Existences à l’arrêt
Soit donc un acteur parisien connu qui subit un gros «trou d’air» à l’approche de la cinquantaine. Alors qu’il voulait tenter une première expérience sur scène, il a paniqué et s’est réfugié dans une petite cité balnéaire pour une semaine de thalassothérapie. Sa compagne au bout du fil, journaliste TV très occupée (voix de Marie Drucker), ne peut pas comprendre. Entre deux séances, il erre dans l’hôtel et tente de lire des scénarios sans parvenir à atténuer son spleen. Puis soudain, tout change lorsqu’il tombe par hasard sur un visage connu, celui d’une femme qu’il a aimée – et abandonnée – quinze ans plus tôt. Professeure de piano, elle vit là une existence tranquille avec son mari et sa fille. Et pourtant, l’envie de se revoir l’emporte…
C’est un peu les retrouvailles de la France d’en haut et de la France d’en bas, sur une tonalité uniformément dépressive. Après sa «trilogie sociale» avec Vincent Lindon (La Loi du marché, En guerre, Un Autre Monde, 20152021) et son adaptation de l’implacable Une Vie (2016) de Maupassant, Stéphane Brizé renonce à la caméra portée pour mieux saisir ces existences à l’arrêt.
En de longs plans larges, il explore aussi bien les lieux et l’ambiance que les personnages. Surtout fréquenté par le 3e âge, l’hôtel est terriblement aseptisé. Au début du printemps, la mer du Nord distille toujours une mélancolie tenace, renforcée par la petite musique en sourdine qu’a composée Vincent Delerm. Et c’est là-dessus que ressurgit l’amour, comme un vieux fantôme.
A Guillaume Canet pris comme une évidence, une variante de lui-même, le cinéaste a surtout eu l’intelligence d’adjoindre une actrice plus mystérieuse, l’Italienne Alba Rohrwacher. Avec son accent et sa beauté qu’il faut aller chercher, la soeur de la réalisatrice Alice Rohrwacher est la bouée d’un film qui aurait pu couler à pic. Entre un fond de ressentiment, une insatisfaction devinée et un éventuel désir de renouer, elle devient aussi captivante que lui restera médiocre.
Amants désillusionnés
Et puis, il y a «sa vieille amie Lucette», qui, dans un étonnant plan-séquence, raconte sa drôle de vie amoureuse: documentaire ou habile fiction, peu importe, la banale romance y gagne une nouvelle profondeur.

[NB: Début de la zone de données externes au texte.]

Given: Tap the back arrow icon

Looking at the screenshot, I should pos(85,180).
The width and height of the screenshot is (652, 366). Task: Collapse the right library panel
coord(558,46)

Certes, ce n’est pas l’inoubliable poésie du désespoir de Moderato cantabile de Marguerite Duras et Peter Brook, mais pas non plus le chabadabada décérébré d’Un homme et une femme. Juste les retrouvailles douces-amères d’amants désillusionnés qui ont compris que leur complémentarité d’un instant ne fait pas encore l’amour d’une vie. Plutôt triste, mais bien vu.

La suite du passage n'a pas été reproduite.